Gagner moins pour travailler moins

En Allemagne, 40% des employés seraient prêts à renoncer à une partie de leur salaire s’ils pouvaient en échange réduire leur journée de travail. Ce désir est particulièrement vif chez les cadres, dont le salaire est suffisant pour rêver à du temps libre. Plus de 60% se disent prêts à échanger de l’argent contre du temps. C’est ce que montre un sondage du cabinet de recrutement Rochus Mummert(1), basé sur plus de 1000 entretiens. Ce chiffre des 60% est révélateur d’une population qui commence à véritablement prendre conscience que l’argent ne fait pas le bonheur ; que le temps est tout aussi précieux, voire plus. Une prise de conscience qui correspond à une nouvelle tendance importante, et qui porte des noms: on parle de « life-work-balance », de « downshifting » et de « génération Y ».

Le premier terme est simple: c’est le refus de sacrifier sa vie privée au travail et à la carrière, le refus du « métro-boulot-dodo ». Garder l’équilibre entre la vie et le travail, entre le temps pour soi et le temps professionnel. Le « downshifting », notion apparue aux Etats-Unis dans les années ’90, rejoint et élargit cette idée ; l’idée de ralentir son rythme professionnel, de réduire les engagements et de profiter plus, et, au fond, de rechercher une vie plus accomplie. Certains vont même jusqu’à prendre une année sabbatique ou démissionner(2).
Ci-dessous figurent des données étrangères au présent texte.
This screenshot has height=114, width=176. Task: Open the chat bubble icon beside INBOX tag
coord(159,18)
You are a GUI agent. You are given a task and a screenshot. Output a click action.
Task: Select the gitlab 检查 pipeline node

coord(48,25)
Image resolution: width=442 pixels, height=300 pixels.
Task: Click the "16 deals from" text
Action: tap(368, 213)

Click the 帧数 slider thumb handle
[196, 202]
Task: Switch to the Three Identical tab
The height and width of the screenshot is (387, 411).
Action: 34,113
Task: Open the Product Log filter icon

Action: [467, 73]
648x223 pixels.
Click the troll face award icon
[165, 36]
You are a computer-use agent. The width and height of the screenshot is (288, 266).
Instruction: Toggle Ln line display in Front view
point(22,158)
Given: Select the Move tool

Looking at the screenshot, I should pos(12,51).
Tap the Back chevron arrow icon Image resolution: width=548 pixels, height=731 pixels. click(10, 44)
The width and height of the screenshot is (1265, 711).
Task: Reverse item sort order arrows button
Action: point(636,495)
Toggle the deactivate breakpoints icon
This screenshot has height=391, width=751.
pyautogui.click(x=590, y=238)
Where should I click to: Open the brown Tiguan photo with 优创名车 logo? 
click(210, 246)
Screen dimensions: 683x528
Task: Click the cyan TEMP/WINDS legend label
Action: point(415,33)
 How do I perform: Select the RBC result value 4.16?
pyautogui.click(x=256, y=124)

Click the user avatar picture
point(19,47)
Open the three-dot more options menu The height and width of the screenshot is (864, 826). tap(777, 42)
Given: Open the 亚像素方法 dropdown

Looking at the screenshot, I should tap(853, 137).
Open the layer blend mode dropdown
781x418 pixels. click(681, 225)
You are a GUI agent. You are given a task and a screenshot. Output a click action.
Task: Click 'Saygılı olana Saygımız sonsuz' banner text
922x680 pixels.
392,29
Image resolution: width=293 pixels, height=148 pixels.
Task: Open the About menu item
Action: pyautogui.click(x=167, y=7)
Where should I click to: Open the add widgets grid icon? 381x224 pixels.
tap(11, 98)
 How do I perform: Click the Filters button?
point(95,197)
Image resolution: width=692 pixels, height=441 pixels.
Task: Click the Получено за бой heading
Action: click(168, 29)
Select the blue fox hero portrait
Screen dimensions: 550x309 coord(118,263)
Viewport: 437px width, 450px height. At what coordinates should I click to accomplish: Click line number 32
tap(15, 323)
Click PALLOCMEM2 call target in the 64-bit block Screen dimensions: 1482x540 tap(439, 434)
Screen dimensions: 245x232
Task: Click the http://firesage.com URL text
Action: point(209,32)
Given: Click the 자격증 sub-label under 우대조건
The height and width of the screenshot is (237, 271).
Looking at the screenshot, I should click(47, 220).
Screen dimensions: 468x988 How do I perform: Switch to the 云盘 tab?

La génération Y, née dans les années ’80, est imprégnée de ces nouvelles tendances. Elle a des exigences différentes, incongrues, et qui étonnent les employeurs : ne pas être surchargé de travail, avoir du temps pour sa vie privée, plus de vacances, un congé paternel,… Et puisque les entreprises allemandes souffrent partiellement d’un manque de main d’oeuvre qualifiée, notamment d’ingénieurs, un nombre croissant de jeunes diplômés se permet d’être plus exigent.

Quand il faut choisir entre carrière et enfant(s)

Vient le jour où cette génération Y veut avoir des enfants. Là encore, la journée de travail paraît trop longue, l’engagement professionnel trop important. La conséquence de ce sentiment est assez simple: les Allemands font de moins en moins d’enfants. La RFA, le pays avec la plus forte croissance économique dans l’Union européenne, affiche l’une des croissances démographiques les plus faibles, avec 1,36 enfants par femme(3).

Un déséquilibre démographique qui commence à représenter un véritable problème financier : notre voisin outre-rhin compte de plus en plus de retraités, qui ne contribuent pas au paiement des charges sociales; le nombre de personnes physiquement dépendantes y atteint aujourd’hui 2,5 millions(4), et il pourrait doubler d’ici 2050. Le gouvernement pensait pourtant avoir trouvé la solution pour inciter ses citoyens et citoyennes à faire plus de bébés: il a massivement accru les possibilités de faire garder les enfants, laissant ainsi aux femmes le temps d’aller travailler et faire carrière. Ainsi, en 2007, le gouvernement Merkel a décidé d’élargir le nombre de place de crèches à 750.000(5).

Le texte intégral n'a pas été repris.